#### Study material
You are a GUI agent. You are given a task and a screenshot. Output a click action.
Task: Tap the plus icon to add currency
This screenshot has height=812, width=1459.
########
#### Study material
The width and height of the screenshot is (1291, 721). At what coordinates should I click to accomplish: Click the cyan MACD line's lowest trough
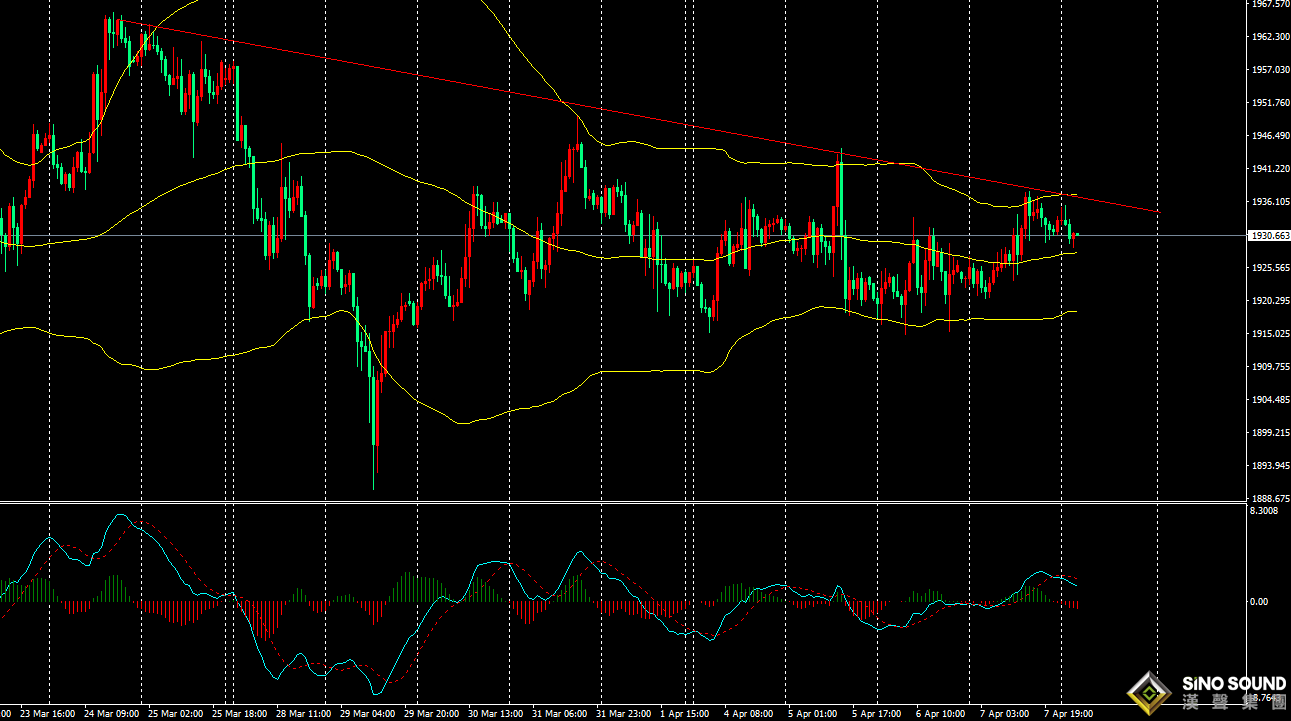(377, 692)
########
Exercise description: When the line with "Task: Tap the plus icon to add currency" is reached in the data above, begin copying, and stop after the line with "This screenshot has height=812, width=1459."; copy each line exactly, both ends included.

Written response:
Task: Tap the plus icon to add currency
This screenshot has height=812, width=1459.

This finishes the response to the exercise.